■ **What you will do**
All of the data below should be returned exactly.

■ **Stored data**
• • • •

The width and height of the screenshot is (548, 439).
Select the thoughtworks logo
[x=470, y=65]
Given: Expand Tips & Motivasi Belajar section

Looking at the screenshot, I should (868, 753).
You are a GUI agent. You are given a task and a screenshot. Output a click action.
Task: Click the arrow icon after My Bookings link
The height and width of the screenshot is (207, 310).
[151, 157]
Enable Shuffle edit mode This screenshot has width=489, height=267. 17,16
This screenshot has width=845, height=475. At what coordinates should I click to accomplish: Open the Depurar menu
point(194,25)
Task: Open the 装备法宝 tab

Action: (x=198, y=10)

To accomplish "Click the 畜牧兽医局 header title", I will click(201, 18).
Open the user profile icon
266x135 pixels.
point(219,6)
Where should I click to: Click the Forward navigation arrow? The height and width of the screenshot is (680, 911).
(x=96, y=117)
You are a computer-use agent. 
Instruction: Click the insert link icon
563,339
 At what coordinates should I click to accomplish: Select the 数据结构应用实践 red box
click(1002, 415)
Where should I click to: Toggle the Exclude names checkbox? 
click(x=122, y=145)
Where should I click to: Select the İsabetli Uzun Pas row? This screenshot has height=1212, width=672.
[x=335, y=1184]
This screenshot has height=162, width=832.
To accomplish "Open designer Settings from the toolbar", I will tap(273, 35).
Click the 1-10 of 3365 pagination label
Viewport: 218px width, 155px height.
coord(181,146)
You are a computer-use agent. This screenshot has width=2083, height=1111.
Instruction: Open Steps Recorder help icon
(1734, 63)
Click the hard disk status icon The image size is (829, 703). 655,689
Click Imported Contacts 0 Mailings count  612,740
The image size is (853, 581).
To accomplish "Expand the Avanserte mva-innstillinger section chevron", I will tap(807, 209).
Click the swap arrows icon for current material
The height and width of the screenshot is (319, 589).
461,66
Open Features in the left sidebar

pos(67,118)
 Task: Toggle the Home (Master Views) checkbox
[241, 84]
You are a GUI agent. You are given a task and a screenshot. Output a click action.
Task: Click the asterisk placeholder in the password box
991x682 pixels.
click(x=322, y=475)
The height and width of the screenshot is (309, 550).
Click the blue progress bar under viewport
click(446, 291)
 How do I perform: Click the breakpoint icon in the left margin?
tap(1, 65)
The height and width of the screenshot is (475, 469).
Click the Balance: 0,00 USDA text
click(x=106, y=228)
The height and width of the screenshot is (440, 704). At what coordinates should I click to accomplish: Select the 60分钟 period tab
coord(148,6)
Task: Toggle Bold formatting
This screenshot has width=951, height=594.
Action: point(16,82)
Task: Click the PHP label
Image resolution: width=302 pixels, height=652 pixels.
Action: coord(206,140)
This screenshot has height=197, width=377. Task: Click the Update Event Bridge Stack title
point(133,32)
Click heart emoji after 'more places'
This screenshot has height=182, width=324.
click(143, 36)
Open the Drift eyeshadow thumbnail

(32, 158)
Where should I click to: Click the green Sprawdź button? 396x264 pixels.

• • • •

■ **Response box**
The width and height of the screenshot is (548, 439).
Select the thoughtworks logo
[x=470, y=65]
Given: Expand Tips & Motivasi Belajar section

Looking at the screenshot, I should (868, 753).
You are a GUI agent. You are given a task and a screenshot. Output a click action.
Task: Click the arrow icon after My Bookings link
The height and width of the screenshot is (207, 310).
[151, 157]
Enable Shuffle edit mode This screenshot has width=489, height=267. 17,16
This screenshot has width=845, height=475. At what coordinates should I click to accomplish: Open the Depurar menu
point(194,25)
Task: Open the 装备法宝 tab

Action: (x=198, y=10)

To accomplish "Click the 畜牧兽医局 header title", I will click(201, 18).
Open the user profile icon
266x135 pixels.
point(219,6)
Where should I click to: Click the Forward navigation arrow? The height and width of the screenshot is (680, 911).
(x=96, y=117)
You are a computer-use agent. 
Instruction: Click the insert link icon
563,339
 At what coordinates should I click to accomplish: Select the 数据结构应用实践 red box
click(1002, 415)
Where should I click to: Toggle the Exclude names checkbox? 
click(x=122, y=145)
Where should I click to: Select the İsabetli Uzun Pas row? This screenshot has height=1212, width=672.
[x=335, y=1184]
This screenshot has height=162, width=832.
To accomplish "Open designer Settings from the toolbar", I will tap(273, 35).
Click the 1-10 of 3365 pagination label
Viewport: 218px width, 155px height.
coord(181,146)
You are a computer-use agent. This screenshot has width=2083, height=1111.
Instruction: Open Steps Recorder help icon
(1734, 63)
Click the hard disk status icon The image size is (829, 703). 655,689
Click Imported Contacts 0 Mailings count  612,740
The image size is (853, 581).
To accomplish "Expand the Avanserte mva-innstillinger section chevron", I will tap(807, 209).
Click the swap arrows icon for current material
The height and width of the screenshot is (319, 589).
461,66
Open Features in the left sidebar

pos(67,118)
 Task: Toggle the Home (Master Views) checkbox
[241, 84]
You are a GUI agent. You are given a task and a screenshot. Output a click action.
Task: Click the asterisk placeholder in the password box
991x682 pixels.
click(x=322, y=475)
The height and width of the screenshot is (309, 550).
Click the blue progress bar under viewport
click(446, 291)
 How do I perform: Click the breakpoint icon in the left margin?
tap(1, 65)
The height and width of the screenshot is (475, 469).
Click the Balance: 0,00 USDA text
click(x=106, y=228)
The height and width of the screenshot is (440, 704). At what coordinates should I click to accomplish: Select the 60分钟 period tab
coord(148,6)
Task: Toggle Bold formatting
This screenshot has width=951, height=594.
Action: point(16,82)
Task: Click the PHP label
Image resolution: width=302 pixels, height=652 pixels.
Action: coord(206,140)
This screenshot has height=197, width=377. Task: Click the Update Event Bridge Stack title
point(133,32)
Click heart emoji after 'more places'
This screenshot has height=182, width=324.
click(143, 36)
Open the Drift eyeshadow thumbnail

(32, 158)
Where should I click to: Click the green Sprawdź button? 396x264 pixels.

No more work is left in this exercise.